Collected data:
- Opening Delimiter -

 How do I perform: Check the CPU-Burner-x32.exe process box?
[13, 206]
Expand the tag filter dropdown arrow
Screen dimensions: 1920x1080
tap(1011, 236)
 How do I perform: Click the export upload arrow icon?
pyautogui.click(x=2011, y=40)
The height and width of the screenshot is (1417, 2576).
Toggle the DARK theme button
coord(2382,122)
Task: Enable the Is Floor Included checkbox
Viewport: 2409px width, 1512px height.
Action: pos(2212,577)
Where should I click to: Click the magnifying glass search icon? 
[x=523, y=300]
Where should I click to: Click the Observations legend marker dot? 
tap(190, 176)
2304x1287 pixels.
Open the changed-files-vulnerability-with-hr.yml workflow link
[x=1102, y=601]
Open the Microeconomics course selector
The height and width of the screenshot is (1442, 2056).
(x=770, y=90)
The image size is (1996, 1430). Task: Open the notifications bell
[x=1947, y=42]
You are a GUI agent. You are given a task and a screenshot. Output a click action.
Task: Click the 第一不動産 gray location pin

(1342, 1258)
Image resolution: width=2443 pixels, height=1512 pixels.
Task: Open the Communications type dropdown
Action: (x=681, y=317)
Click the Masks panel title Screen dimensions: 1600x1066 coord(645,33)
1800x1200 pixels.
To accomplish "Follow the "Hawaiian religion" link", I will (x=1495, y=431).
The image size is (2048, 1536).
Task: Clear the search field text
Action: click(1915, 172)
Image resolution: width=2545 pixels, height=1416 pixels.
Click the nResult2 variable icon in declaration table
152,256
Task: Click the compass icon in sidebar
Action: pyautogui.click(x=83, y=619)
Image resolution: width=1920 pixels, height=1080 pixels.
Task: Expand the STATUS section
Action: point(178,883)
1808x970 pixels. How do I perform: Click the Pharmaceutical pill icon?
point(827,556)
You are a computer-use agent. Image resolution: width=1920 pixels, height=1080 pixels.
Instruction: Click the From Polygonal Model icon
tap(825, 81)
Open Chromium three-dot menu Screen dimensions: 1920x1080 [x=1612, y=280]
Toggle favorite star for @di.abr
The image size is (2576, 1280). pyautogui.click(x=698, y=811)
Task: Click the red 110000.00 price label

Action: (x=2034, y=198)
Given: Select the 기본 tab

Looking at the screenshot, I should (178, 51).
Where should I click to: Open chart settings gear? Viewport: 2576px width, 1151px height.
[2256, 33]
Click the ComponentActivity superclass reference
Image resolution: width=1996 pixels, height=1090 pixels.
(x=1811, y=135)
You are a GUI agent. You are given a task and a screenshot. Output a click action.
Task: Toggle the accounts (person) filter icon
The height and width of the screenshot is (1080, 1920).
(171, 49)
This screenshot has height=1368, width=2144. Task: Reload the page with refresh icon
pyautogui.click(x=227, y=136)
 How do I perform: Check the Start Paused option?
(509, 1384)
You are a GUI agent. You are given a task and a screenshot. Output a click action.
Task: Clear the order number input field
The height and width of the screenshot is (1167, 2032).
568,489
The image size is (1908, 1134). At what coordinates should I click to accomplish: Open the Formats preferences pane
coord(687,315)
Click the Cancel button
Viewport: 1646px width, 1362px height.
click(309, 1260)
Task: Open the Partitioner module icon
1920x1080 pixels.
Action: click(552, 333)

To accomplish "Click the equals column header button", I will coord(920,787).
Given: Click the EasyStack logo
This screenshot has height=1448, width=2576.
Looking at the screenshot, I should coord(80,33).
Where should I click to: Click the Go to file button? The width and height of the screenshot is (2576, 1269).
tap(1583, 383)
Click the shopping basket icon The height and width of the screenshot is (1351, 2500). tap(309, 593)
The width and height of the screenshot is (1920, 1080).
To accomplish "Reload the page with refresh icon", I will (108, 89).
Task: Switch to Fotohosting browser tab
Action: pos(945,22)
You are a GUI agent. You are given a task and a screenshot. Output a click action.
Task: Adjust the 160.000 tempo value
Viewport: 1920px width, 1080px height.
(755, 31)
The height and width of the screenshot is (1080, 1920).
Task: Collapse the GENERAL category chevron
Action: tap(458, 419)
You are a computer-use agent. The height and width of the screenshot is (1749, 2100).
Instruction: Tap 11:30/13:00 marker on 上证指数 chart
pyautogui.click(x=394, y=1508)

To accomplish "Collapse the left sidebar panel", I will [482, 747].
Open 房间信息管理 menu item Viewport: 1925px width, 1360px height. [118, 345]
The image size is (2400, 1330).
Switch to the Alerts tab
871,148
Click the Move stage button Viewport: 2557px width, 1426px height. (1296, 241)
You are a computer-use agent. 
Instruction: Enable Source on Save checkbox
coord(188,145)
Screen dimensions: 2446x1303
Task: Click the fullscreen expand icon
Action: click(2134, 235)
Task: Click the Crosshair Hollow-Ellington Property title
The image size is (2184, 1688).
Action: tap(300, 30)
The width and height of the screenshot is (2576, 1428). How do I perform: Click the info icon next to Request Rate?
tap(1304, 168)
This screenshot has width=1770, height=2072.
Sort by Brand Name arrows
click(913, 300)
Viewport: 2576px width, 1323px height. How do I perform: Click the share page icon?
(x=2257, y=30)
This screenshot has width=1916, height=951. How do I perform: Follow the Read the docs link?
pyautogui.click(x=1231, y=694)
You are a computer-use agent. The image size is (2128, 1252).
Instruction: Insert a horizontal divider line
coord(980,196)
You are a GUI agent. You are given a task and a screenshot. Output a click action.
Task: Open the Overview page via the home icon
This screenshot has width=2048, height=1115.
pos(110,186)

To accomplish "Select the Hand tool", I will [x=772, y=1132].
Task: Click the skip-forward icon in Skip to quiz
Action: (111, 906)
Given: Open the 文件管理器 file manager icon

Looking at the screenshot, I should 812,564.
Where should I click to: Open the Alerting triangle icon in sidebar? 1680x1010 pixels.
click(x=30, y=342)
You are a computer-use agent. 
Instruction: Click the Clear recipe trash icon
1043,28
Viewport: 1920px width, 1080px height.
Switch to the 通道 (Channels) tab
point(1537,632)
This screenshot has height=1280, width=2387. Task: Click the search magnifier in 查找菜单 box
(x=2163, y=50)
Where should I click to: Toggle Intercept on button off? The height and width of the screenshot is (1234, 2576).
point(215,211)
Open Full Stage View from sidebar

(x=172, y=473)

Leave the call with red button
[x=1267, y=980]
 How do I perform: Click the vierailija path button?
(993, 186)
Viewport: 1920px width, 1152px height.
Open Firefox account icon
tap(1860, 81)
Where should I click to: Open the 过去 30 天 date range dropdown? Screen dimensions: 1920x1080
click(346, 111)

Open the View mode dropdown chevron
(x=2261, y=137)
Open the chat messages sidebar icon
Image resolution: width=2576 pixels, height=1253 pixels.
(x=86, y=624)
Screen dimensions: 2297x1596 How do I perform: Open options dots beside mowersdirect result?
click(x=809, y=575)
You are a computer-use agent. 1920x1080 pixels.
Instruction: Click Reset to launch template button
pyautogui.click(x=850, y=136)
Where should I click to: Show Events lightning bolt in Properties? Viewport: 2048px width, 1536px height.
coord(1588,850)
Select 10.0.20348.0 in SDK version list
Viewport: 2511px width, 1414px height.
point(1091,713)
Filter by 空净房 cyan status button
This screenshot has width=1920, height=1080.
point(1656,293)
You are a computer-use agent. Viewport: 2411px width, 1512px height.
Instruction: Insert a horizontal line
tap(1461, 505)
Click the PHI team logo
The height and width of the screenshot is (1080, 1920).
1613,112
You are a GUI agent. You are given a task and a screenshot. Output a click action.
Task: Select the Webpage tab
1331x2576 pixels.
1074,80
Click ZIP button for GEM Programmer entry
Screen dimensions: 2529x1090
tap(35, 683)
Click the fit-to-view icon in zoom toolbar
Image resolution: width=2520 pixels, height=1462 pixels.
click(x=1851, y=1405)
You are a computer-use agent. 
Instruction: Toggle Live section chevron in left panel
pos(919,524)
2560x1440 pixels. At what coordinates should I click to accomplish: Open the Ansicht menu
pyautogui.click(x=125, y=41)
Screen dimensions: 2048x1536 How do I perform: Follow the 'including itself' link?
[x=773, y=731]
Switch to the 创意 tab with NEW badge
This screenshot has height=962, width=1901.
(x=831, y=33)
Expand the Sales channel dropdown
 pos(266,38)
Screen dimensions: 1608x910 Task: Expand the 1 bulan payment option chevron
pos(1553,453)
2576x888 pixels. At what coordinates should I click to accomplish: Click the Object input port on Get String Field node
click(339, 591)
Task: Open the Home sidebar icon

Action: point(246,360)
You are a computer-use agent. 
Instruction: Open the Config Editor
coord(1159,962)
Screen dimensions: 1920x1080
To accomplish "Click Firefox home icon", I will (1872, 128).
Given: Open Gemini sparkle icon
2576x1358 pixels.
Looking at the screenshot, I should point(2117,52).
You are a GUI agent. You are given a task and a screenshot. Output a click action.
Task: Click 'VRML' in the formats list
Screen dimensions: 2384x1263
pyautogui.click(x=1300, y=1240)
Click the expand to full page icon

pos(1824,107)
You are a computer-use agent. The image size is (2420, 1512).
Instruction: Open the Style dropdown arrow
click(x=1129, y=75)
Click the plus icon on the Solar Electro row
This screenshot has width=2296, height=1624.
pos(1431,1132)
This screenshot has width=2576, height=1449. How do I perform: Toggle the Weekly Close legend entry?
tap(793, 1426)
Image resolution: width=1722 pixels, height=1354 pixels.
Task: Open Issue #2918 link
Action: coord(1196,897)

- Closing Delimiter -

#### What is required:
Restate, word for word and with nothing added, the lines from the beginning of the records above through the line that contains "1800x1200 pixels.".

#### Response to this exercise:
 How do I perform: Check the CPU-Burner-x32.exe process box?
[13, 206]
Expand the tag filter dropdown arrow
Screen dimensions: 1920x1080
tap(1011, 236)
 How do I perform: Click the export upload arrow icon?
pyautogui.click(x=2011, y=40)
The height and width of the screenshot is (1417, 2576).
Toggle the DARK theme button
coord(2382,122)
Task: Enable the Is Floor Included checkbox
Viewport: 2409px width, 1512px height.
Action: pos(2212,577)
Where should I click to: Click the magnifying glass search icon? 
[x=523, y=300]
Where should I click to: Click the Observations legend marker dot? 
tap(190, 176)
2304x1287 pixels.
Open the changed-files-vulnerability-with-hr.yml workflow link
[x=1102, y=601]
Open the Microeconomics course selector
The height and width of the screenshot is (1442, 2056).
(x=770, y=90)
The image size is (1996, 1430). Task: Open the notifications bell
[x=1947, y=42]
You are a GUI agent. You are given a task and a screenshot. Output a click action.
Task: Click the 第一不動産 gray location pin

(1342, 1258)
Image resolution: width=2443 pixels, height=1512 pixels.
Task: Open the Communications type dropdown
Action: (x=681, y=317)
Click the Masks panel title Screen dimensions: 1600x1066 coord(645,33)
1800x1200 pixels.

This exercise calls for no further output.